Keywords

1 Introduction

During the past recent years, many efforts have been devoted to developing more natural and better AR and VR interaction interfaces. Most popular interaction mediums include mobile devices, controllers, keyboard, mouse, fiducial AR makers, body worn-sensor, RGB and depth cameras… As part of the process of scene understanding, Human Action Recognition (HAR) can also be used as an interaction interface. However, though many researches have been conducted in recent years to develop efficient HAR frameworks, their integration in AR and VR is still a challenging task. Indeed, the integration of HAR systems in real-time application requires them to be not only accurate but also fast and use a small amount of memory especially for memory limited devices such as mobile phones. In this paper, we address the challenging task of developing an HAR-based interaction interface for AR and VR applications, which is accurate, fast and does not require a lot of memory by exploring a novel method to represent dynamic features and that can efficiently describe motion in a video while achieving a good tradeoff among accuracy, speed, and memory. To do so, we introduce in this paper the following contributions: (1) we propose a new patch-based pattern for motion description in a video, namely the Proximity Patch pattern. In contrast to the previously used patterns, PP uses a compact structure to ensure that all pixel information surrounding a keypoint are used to compute the descriptor of the keypoint. (2) We introduce a new motion descriptor algorithm based on the PP pattern, namely the Binary Proximity Patches Ensemble Motion (BPPEM) descriptor that computes the change in texture at the same point from two consecutive frames using the PP pattern, in contrast to previous works who compute the descriptors using different positions. (3) We propose an extended version of BPPEM (eBPPEM) as a small size and fast motion descriptor using three consecutive frames and that achieves a competitive accuracy on the Weizmann and KTH datasets.

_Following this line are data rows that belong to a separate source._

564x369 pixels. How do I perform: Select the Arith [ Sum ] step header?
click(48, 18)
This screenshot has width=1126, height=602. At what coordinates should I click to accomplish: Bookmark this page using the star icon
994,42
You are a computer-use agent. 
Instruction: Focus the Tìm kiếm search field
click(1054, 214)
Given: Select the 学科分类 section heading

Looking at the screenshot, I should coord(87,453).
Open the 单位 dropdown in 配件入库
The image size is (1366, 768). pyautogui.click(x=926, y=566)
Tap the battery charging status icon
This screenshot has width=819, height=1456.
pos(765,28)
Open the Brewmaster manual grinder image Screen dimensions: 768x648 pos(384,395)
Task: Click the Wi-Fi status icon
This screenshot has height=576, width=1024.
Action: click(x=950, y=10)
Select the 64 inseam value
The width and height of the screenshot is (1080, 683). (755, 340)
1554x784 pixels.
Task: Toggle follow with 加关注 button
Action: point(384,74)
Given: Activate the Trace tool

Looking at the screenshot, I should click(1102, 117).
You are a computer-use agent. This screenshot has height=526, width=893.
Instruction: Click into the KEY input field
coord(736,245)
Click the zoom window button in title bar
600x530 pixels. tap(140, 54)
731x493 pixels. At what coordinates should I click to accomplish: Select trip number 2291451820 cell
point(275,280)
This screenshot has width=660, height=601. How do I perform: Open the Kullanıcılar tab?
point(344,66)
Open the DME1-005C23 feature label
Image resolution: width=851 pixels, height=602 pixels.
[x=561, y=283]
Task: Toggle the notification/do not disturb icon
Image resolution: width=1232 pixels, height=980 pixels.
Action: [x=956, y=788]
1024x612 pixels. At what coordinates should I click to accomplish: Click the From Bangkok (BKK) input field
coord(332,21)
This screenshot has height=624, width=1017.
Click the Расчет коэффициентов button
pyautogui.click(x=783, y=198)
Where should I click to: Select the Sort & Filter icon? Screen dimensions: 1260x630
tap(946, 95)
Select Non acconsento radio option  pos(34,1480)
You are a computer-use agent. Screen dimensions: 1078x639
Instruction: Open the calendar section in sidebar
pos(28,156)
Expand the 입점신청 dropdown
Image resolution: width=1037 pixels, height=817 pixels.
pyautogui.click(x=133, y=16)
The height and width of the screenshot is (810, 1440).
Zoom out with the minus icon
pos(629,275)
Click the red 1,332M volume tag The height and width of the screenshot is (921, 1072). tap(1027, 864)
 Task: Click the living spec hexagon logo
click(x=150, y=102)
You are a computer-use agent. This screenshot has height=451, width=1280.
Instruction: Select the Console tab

The remaining of the paper is organized as follow. In section two, we perform a literature review of existing HAR systems as an interaction interface for AR and VR applications and of existing binary motion descriptors. In section three, we describe the PP pattern and the BPPEM descriptor’ algorithm followed by the analysis of the experiments conducted to evaluate the performance of the descriptor together with the performance analysis of its extension (eBPPEM) and its comparison with the state-of-the-art binary motion descriptors. We conclude in section five with different considerations for future works.

2 Literature Review

2.1 Human Action Recognition for AR and VR Applications

In the quest of developing less cumbersome interaction interface for AR and VR application, gestures and actions recognition systems have been used to capture and analyze user’s motion with a camera for interaction purposes. With the introduction of depth cameras such as the Microsoft Kinect, it has become even easier to capture and use human body joints data in AR and VR systems [1, 2]. Though action representation using skeletal data generated by depth sensor is common in AR and VR applications, such approach requires a correct positioning of the depth camera at a certain distance from the user in order to be able to successfully generate the body skeletal data [3]. Additionally, the data generated by depth sensors are easily affected by noise, occlusion, and illumination that can make action representation and recognition more difficult.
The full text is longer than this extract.